En conséquence, M [P] [V] sera condamnée à verser à Madame [M] [D] la somme de 8193, 40 euros au titre du remboursement des loyers trop-perçus au cours de l’exécution du bail.
Sur les accessoires
Aux termes de l’article 696 du code de procédure civile, la partie perdante est condamnée aux dépens, à moins que le juge, par décision motivée, n’en mette la totalité ou une fraction à la charge d’une autre partie.
En l’espèce, M [P] [V] succombe. Elle sera donc condamnée aux dépens, qui comprendront le coût de la signification de l’assignation, conformément à l’article 695 du code de procédure civile.
En application de l’article 700 du code de procédure civile, dans toutes les instances le juge condamne la partie tenue aux dépens ou la partie perdante à payer à l’autre partie la somme qu’il détermine au titre des frais exposés et non compris dans les dépens. Le juge tient compte de l’équité ou de la situation économique de la partie condamnée. Il peut, même d’office, pour des raisons tirées des mêmes considérations, dire qu’il n’y a lieu à condamnation.

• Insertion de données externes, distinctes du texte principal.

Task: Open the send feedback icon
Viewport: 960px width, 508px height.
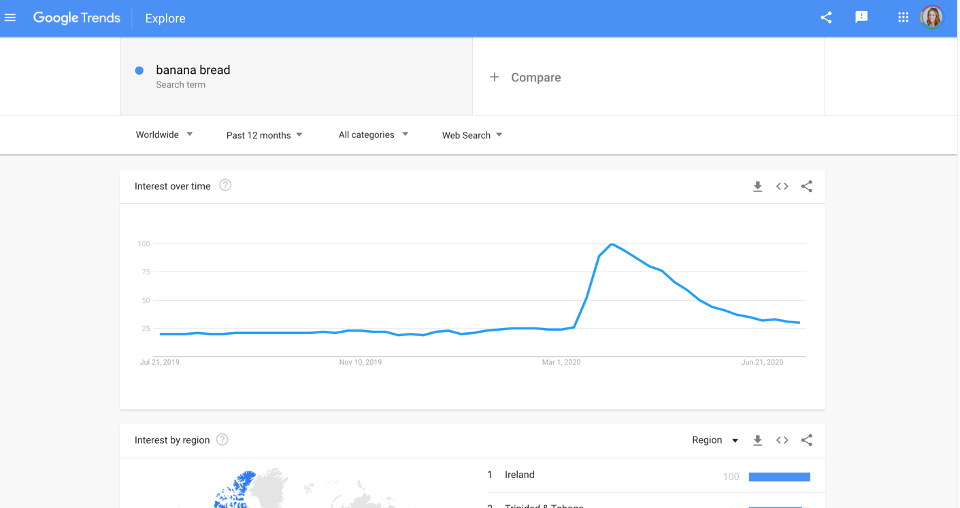Action: click(861, 17)
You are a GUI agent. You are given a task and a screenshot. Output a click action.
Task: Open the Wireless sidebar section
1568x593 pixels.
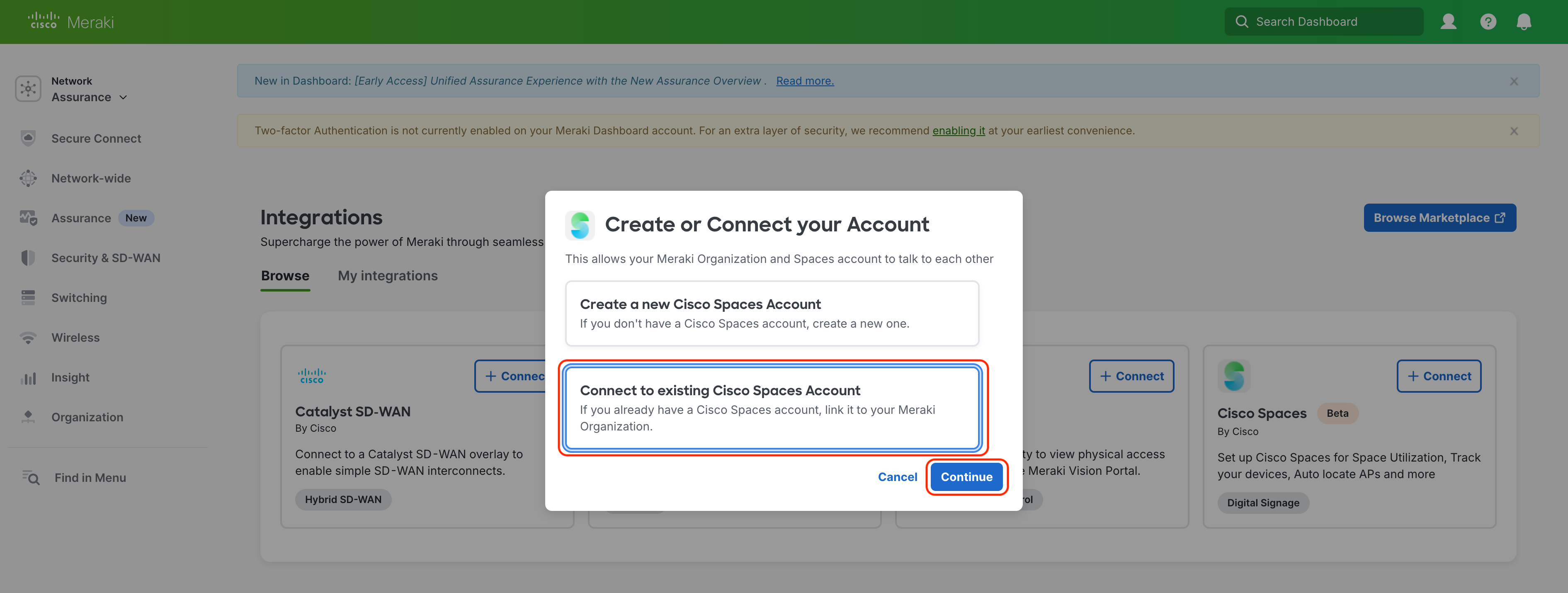pyautogui.click(x=75, y=337)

En l’espèce, l’équité commande de condamner M [P] [V] à verser à Madame [M] [D] la somme de 500 euros au titre de l’article 700 du code de procédure civile.
PAR CES MOTIFS
Le juge des contentieux de la protection statuant publiquement, après débats en audience publique, par jugement mis à disposition au greffe, contradictoire,
Condamne M [P] [V] à verser à Madame [M] [D] la somme de 8193, 40 euros euros au titre du remboursement des loyers et augmentations de loyer trop-perçus au cours de l’exécution du bail ;
Condamne M [P] [V] à verser à la Madame [M] [D] la somme de 500 euros au titre de l’article 700 du code de procédure civile ;
Rejette le surplus des demandes des parties ;
Condamne M [P] [V] aux dépens, qui comprendront le coût de l’assignation ;
Rappelle que la présente décision est assortie de l’exécution provisoire de droit.